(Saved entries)
::::

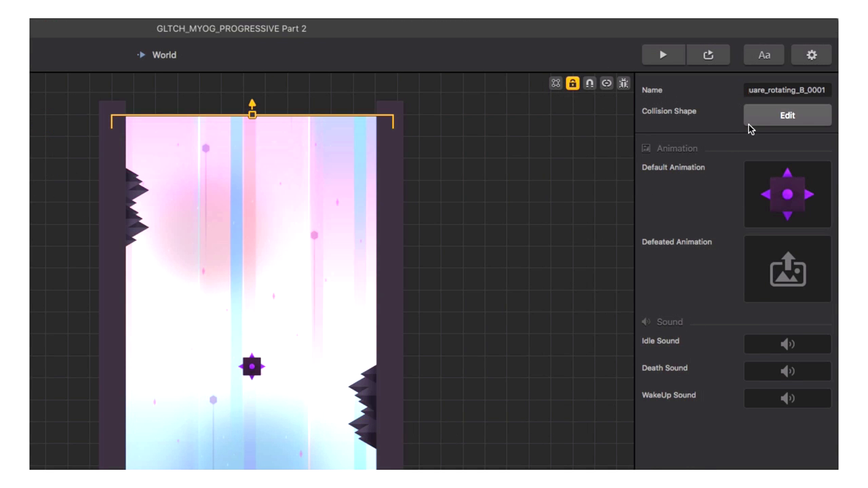Screen dimensions: 868x488
Task: Click the bug debug icon
Action: (x=624, y=83)
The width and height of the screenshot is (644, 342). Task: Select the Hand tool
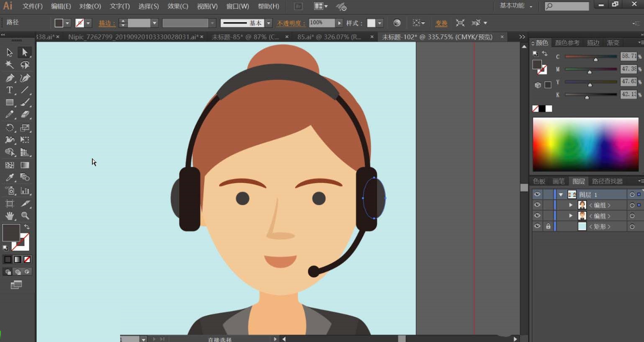(10, 216)
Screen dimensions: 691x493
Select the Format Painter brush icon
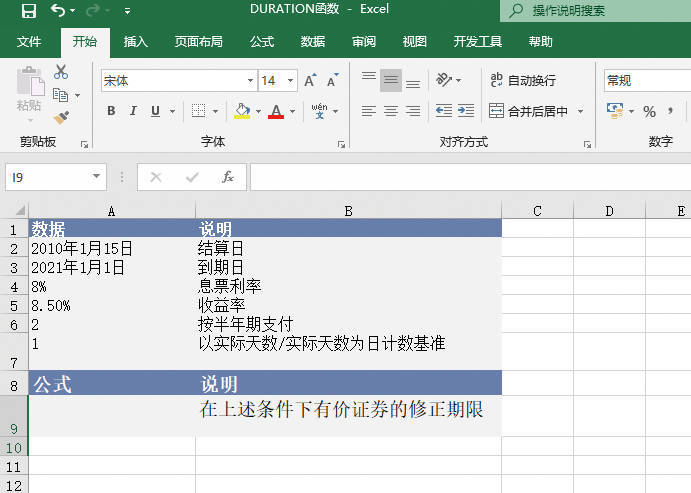pyautogui.click(x=61, y=118)
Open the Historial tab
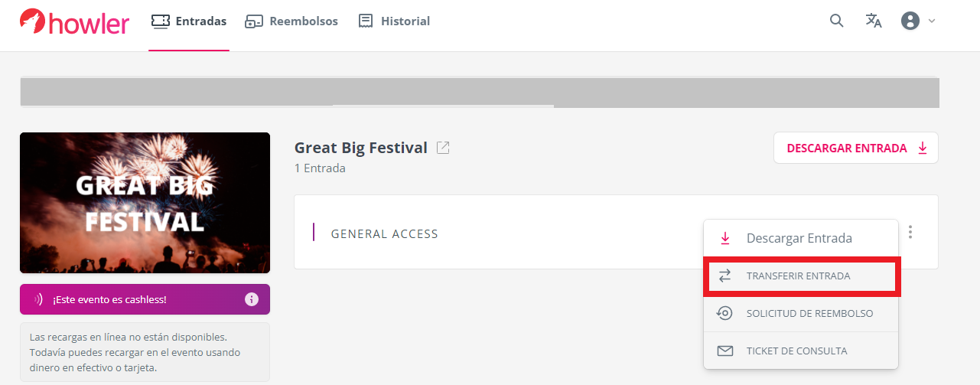The height and width of the screenshot is (385, 980). [394, 21]
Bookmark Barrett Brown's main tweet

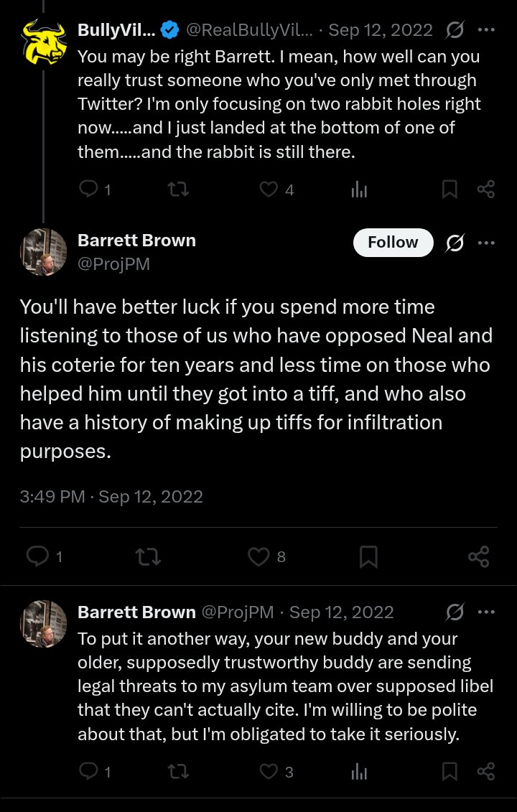point(368,556)
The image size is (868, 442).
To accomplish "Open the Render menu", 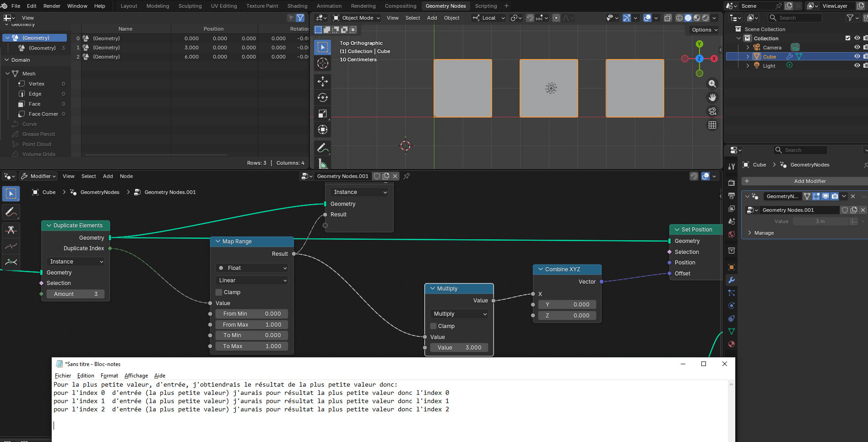I will click(x=52, y=6).
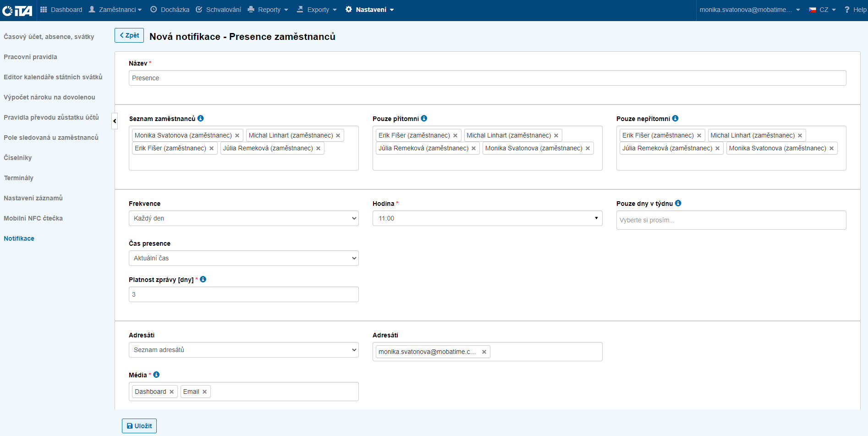Viewport: 868px width, 436px height.
Task: Click info icon next to Seznam zaměstnanců
Action: pyautogui.click(x=200, y=118)
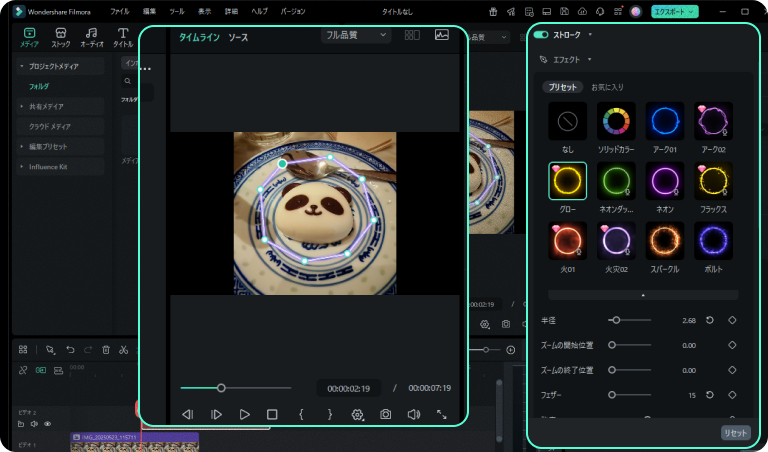Click the リセット button
The height and width of the screenshot is (452, 768).
(735, 432)
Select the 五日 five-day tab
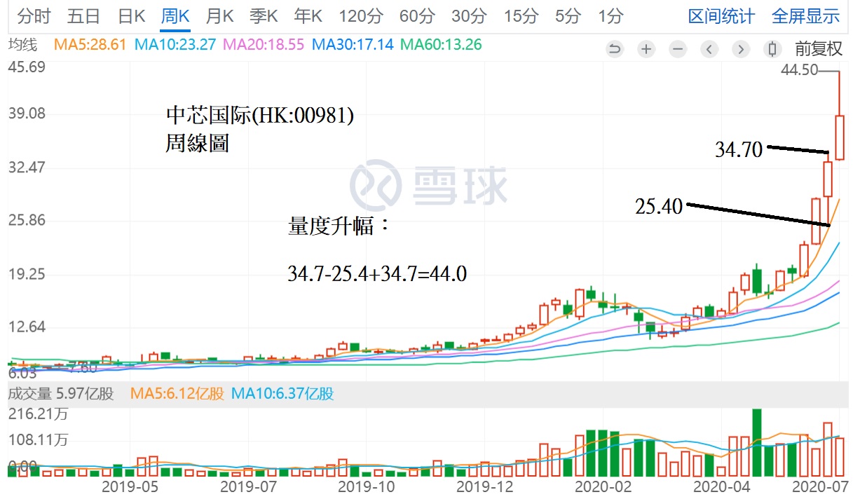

::::

[THE TASK]: Your answer is the exact run of lines above from the one with "Open the Historial tab" through the one with "The image size is (868, 442).", both ends included, minus any picture.

[SOLUTION TO THE EXERCISE]:
Open the Historial tab
The height and width of the screenshot is (385, 980). [394, 21]
Bookmark Barrett Brown's main tweet

point(368,556)
The image size is (868, 442).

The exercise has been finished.